The extent and ACCELERATED manner in which this market continues to rally obviously reaffirms our major base/reversal warning and count introduced in 29-Oct’s Technical Blog with this week’s continuation of the rally leaving Mon’s 123.20 low in its wake as the latest smaller-degree corrective low it is minimally required to fail below to even defer, let alone threaten this roaring bull. Per such, we’re identifying this 123.20 level as our new short-term risk parameter from which traders can rebase and manage the risk of a still-advised bullish policy.
The market and its incredible performance is also the latest poster child for how absolutely ridiculous it is to ever refer to a market as “overbought” (or “oversold”) when referencing any of dozens of momentum indicators available across all data vendors. The use of this term remains rampant in our industry by the technically blind and has no use whatsoever in disciplined technical research except as a mocking punching bag. The ONLY thing that matters in navigating a trend end is a CONFIRMED momentum failure or “divergence”, and this, quite simply, requires a failure below a prior corrective low needed to break the simple uptrend pattern of lower lows and lower highs.
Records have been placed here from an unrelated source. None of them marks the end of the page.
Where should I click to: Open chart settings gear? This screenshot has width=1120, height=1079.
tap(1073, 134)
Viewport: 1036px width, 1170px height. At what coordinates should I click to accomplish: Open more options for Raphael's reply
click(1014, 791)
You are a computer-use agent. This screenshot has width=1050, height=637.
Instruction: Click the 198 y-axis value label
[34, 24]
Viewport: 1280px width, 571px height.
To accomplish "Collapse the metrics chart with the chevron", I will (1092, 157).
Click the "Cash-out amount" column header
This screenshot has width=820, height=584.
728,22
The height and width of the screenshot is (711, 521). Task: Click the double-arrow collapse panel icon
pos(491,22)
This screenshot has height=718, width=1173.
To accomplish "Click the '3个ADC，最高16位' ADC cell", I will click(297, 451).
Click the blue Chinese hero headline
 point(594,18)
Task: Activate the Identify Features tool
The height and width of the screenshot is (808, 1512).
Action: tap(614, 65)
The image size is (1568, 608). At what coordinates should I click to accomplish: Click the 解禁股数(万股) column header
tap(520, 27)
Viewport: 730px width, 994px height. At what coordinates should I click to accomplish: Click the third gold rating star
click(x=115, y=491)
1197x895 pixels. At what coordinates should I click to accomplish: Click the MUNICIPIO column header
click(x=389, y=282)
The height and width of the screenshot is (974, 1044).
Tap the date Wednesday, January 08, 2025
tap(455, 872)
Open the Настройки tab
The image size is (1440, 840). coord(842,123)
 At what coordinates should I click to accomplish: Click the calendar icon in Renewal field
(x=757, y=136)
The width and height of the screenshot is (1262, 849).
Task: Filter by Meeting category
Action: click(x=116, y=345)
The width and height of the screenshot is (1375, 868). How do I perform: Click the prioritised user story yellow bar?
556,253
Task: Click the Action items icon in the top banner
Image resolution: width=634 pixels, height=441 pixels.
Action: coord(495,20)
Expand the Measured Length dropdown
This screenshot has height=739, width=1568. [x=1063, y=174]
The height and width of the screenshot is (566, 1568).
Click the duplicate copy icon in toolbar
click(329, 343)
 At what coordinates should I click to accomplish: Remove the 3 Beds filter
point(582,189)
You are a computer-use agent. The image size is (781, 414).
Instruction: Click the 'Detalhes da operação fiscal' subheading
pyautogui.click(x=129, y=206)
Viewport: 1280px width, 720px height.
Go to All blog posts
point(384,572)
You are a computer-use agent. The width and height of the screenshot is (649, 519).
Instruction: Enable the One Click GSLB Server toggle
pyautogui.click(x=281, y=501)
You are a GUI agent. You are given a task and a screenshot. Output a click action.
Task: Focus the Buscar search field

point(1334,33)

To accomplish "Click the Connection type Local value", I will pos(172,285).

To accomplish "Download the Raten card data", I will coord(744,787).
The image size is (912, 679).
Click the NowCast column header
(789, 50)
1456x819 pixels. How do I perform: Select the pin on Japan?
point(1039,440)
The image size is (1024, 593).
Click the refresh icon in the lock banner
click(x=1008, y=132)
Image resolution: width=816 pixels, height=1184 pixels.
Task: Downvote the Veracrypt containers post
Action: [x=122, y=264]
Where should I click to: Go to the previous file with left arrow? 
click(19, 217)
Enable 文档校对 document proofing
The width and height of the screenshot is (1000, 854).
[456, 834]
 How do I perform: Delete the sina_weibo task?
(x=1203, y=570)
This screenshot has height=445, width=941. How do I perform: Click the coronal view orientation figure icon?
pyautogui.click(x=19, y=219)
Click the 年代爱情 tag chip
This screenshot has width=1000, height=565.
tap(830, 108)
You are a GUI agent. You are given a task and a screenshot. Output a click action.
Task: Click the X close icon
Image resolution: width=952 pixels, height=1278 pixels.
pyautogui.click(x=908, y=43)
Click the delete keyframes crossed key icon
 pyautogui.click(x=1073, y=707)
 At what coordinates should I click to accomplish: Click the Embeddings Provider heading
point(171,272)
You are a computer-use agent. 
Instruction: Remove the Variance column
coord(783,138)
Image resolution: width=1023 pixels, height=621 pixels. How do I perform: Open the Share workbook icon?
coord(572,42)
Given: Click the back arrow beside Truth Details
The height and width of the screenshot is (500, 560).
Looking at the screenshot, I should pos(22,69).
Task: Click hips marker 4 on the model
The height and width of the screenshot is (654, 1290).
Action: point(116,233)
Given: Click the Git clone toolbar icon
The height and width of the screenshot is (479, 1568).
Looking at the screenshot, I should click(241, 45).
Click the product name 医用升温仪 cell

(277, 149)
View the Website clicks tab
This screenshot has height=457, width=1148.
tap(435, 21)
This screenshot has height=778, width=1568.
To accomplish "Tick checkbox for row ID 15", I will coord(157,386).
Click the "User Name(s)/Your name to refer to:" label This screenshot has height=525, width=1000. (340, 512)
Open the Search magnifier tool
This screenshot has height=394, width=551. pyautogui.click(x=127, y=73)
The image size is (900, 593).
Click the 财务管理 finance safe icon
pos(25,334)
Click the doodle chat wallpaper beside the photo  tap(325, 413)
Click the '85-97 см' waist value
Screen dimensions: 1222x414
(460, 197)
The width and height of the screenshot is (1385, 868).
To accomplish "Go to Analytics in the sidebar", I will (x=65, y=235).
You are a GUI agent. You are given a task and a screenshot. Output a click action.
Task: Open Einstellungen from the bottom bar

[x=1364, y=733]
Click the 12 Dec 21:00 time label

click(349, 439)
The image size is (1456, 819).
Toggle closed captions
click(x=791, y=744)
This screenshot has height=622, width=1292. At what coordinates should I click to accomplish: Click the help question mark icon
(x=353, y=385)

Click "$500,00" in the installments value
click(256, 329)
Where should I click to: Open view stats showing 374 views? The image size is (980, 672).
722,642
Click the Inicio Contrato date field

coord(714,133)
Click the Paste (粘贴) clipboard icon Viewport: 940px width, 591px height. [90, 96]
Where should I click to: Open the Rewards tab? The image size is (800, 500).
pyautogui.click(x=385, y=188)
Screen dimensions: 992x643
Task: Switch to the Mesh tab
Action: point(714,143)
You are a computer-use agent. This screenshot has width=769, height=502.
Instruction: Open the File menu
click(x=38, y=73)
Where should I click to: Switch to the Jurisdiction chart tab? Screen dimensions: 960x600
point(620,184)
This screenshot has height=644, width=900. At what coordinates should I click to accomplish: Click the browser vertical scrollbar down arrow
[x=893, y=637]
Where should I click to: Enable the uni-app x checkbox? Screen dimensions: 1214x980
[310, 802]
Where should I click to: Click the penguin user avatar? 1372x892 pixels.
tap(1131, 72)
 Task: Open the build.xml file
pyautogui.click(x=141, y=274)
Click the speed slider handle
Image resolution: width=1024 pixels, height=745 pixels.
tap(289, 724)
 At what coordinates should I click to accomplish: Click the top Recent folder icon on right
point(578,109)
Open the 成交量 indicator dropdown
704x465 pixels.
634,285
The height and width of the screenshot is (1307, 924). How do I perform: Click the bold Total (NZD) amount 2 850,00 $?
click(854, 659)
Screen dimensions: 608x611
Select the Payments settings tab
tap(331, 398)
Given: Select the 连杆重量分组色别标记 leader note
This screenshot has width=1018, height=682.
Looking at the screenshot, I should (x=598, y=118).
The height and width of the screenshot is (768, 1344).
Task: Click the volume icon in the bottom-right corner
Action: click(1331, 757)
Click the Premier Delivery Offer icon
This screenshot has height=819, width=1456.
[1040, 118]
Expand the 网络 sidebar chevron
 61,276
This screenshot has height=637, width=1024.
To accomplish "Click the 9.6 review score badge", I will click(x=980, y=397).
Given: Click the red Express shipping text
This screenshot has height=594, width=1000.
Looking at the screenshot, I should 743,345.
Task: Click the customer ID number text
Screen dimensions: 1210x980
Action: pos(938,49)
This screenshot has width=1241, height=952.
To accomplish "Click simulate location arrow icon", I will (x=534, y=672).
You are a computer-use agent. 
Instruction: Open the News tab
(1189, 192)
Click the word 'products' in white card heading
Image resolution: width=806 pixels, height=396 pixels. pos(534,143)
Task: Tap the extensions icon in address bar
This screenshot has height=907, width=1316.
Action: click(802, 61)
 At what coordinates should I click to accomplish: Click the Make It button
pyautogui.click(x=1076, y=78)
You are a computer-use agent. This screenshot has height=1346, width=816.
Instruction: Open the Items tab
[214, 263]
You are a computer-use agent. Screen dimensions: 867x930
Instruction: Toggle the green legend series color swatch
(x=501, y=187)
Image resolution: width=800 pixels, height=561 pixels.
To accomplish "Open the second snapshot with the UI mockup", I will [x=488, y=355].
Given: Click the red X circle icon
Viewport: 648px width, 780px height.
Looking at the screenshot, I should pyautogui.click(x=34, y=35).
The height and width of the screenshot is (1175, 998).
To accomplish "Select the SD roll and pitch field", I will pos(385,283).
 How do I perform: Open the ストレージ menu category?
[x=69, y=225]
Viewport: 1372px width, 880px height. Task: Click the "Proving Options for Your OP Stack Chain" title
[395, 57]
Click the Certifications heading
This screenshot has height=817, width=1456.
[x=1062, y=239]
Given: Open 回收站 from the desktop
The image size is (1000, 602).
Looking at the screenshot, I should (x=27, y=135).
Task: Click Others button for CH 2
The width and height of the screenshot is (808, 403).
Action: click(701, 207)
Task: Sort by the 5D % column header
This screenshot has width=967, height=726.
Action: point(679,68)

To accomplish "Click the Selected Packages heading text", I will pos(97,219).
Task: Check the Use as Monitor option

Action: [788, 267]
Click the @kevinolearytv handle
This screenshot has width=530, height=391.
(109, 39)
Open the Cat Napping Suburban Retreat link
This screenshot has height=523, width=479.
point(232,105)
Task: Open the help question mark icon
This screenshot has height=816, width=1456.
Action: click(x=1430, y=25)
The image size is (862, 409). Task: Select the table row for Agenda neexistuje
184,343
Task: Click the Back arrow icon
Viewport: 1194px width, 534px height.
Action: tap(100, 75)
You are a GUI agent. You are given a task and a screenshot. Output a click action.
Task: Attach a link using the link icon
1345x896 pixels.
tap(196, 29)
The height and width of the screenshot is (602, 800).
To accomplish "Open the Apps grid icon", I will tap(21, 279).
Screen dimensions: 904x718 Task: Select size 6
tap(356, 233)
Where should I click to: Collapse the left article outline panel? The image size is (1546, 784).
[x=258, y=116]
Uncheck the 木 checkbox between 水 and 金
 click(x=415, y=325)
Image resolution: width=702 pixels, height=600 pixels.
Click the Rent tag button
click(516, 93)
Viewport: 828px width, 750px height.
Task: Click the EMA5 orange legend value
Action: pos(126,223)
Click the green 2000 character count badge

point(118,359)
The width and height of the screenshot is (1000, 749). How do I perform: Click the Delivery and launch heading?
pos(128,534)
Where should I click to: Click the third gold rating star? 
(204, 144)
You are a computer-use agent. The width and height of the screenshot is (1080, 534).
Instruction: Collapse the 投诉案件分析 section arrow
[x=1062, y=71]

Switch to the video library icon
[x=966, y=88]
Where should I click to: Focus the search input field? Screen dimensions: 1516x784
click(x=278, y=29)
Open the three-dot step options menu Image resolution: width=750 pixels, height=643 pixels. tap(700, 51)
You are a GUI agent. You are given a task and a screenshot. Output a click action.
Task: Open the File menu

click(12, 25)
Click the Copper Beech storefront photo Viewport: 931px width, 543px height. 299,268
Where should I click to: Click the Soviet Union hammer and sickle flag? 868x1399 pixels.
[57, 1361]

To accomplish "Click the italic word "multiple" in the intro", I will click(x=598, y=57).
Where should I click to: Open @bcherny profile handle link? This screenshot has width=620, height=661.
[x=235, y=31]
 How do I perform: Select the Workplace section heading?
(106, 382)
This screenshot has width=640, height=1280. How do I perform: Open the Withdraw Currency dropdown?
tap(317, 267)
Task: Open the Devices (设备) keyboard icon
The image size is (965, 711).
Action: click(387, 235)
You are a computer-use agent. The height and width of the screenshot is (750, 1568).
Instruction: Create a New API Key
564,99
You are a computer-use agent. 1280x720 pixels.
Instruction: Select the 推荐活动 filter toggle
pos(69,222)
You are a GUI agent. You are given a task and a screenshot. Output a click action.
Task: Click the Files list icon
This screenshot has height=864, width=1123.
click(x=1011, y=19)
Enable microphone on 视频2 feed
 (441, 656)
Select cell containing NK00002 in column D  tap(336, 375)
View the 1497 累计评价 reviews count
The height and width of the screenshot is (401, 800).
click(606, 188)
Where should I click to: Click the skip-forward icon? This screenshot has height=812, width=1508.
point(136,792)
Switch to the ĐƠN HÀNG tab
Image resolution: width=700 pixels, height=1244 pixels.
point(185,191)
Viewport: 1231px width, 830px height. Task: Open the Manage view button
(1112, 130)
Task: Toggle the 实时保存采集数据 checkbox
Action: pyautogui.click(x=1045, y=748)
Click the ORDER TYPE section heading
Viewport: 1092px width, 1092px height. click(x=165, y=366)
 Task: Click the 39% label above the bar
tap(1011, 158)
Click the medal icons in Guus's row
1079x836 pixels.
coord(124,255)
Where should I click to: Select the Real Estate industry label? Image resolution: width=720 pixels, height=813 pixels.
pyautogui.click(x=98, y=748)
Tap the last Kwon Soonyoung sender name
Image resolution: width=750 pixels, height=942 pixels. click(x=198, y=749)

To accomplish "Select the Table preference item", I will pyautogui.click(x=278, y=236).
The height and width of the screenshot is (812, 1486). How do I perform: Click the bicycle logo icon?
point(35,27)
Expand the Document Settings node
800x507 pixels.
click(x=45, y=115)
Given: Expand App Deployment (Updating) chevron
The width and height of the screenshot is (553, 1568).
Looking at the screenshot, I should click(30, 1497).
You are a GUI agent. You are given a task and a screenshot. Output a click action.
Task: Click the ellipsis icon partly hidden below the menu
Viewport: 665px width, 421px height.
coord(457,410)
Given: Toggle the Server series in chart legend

Currently, as stated above, the latest corrective is Mon’s 123.20 low. And this is a smaller-degree low at that, but a low within the clear and present uptrend nonetheless that suffices as an objective risk parameter to a bullish policy. We strongly suspect that before this major bull is over, we will see at least a (suspected 4th-Wave) correction of approximately the same “area” as mid-Nov’s 113.30 – 105.80 (suspected 2nd-Wave) burp and another round of (5th-Wave) highs before this bull shows enough waning upside momentum to threaten a more protracted correction lower. Until even these requirements are satisfied, further and possibly steep gains remain fully expected.
When we introduced the major base/reversal count, historically bearish sentiment/contrary opinion levels were a significant contributing factor. Understandably and as a result of the overall market forcing the capitulation of tremendously skewed bearish exposure by the Managed Money community that has contributed this bull’s rampage, both our RJO Bullish Sentiment Index and the Bullish Consensus (marketvane.net) have recovered smartly. Indeed, the RJO BSI, at 59% currently, is at its highest level in nearly three years. But bulls don’t need to worry about this market getting to frothy to sustain itself as a confirmed bearish divergence in momentum is now required to, in fact, break the clear and present uptrend and render sentiment/contrary opinion an APPLICABLE technical tool. In lieu of such a mo failure, market sentiment simply doesn’t matter and will NOT inhibit this bull from reaching heights that would have been considered shocking just a couple months ago.
The monthly (above) and quarterly (below) log scale charts show how the past couple months’ rally stocks up against its history. Whether this recovery is “just” an interim correction that could span another quarter or two OR a major reversal to 175+ levels remains to be seen. We don’t to ignore the fact that this market has only returned to the middle-half bowels of the past 10 YEARS’ range that remains a middle-half subset of its historical 40-YEAR lateral range where aimless whipsaw risk could arrest this bull in the months ahead. But for now and the foreseeable future, the trend is up on any practical scale and should not surprise by its continuance or acceleration. Upside potential remains indeterminable and potentially extreme with a failure below 123.20 minimally required to even defer, let alone threaten it and warrant defensive steps.